Reported-by: Taowei Luo <uaedante@gmail.com> Signed-off-by: Michal Privoznik <mprivozn@redhat.com>
Taowei [Mon, 11 Aug 2014 10:07:07 +0000 (18:07 +0800)]
vbox: Rewrite vboxNode functions
Four functions are rewrite in this patch, that is:
vboxNodeGetInfo
vboxNodeGetCellsFreeMemory
vboxNodeGetFreeMemory
vboxNodeGetFreePages
Since these functions has nothing to do with vbox,
it can be directly moved to vbox_common.c. So, I
merged these things into one patch.
Taowei [Mon, 11 Aug 2014 10:06:53 +0000 (18:06 +0800)]

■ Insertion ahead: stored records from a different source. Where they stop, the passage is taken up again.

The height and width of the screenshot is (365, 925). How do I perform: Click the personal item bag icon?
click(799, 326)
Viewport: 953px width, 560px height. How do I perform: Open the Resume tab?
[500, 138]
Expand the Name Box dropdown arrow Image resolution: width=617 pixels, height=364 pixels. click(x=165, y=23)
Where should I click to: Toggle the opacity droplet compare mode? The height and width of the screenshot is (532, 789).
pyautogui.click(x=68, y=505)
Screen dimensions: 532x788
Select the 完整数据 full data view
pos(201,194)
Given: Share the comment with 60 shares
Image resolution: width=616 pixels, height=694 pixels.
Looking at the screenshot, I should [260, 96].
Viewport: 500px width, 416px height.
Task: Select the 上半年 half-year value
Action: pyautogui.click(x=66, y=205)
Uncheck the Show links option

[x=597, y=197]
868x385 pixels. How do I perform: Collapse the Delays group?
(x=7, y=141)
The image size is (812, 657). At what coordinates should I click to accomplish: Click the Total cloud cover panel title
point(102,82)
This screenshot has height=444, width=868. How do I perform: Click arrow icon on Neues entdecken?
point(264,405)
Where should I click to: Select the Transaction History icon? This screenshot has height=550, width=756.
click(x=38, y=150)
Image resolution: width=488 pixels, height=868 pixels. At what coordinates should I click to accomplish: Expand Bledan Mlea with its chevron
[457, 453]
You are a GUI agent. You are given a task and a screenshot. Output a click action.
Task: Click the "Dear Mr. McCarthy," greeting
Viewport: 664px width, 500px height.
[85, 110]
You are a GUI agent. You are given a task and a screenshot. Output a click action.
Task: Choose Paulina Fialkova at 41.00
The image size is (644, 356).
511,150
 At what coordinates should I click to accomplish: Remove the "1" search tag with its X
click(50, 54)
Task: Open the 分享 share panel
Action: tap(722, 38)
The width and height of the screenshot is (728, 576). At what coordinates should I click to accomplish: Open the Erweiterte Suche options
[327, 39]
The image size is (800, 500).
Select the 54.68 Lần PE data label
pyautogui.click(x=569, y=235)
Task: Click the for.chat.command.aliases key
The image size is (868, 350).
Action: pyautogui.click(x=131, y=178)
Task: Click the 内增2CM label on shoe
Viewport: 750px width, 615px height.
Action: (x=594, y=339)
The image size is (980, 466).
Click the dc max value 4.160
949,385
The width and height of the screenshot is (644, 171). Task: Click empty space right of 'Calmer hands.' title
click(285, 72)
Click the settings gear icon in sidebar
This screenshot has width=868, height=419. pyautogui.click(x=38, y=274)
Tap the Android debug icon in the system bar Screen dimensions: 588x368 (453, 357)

vbox: Rewrite vboxDomainSnapshotCreateXML
The vboxDomainSnapshotCreateXML integrated the snapshot redefine
with this patch:
http://www.redhat.com/archives/libvir-list/2014-May/msg00589.html
This patch introduced vboxSnapshotRedefine in vboxUniformedAPI to
enable the features.
This patch replace all version specified APIs to the uniformed api,
then, moving the whole implementation to vbox_common.c. As there
is only API level changes, the behavior of the function doesn't
change.
Some old version's defects has brought to the new one. The already
known things are:
*goto cleanup in a loop without releasing the pointers in the
loop.
*When function failed after machine unregister, no roll back
to recovery it and the virtual machine would disappear.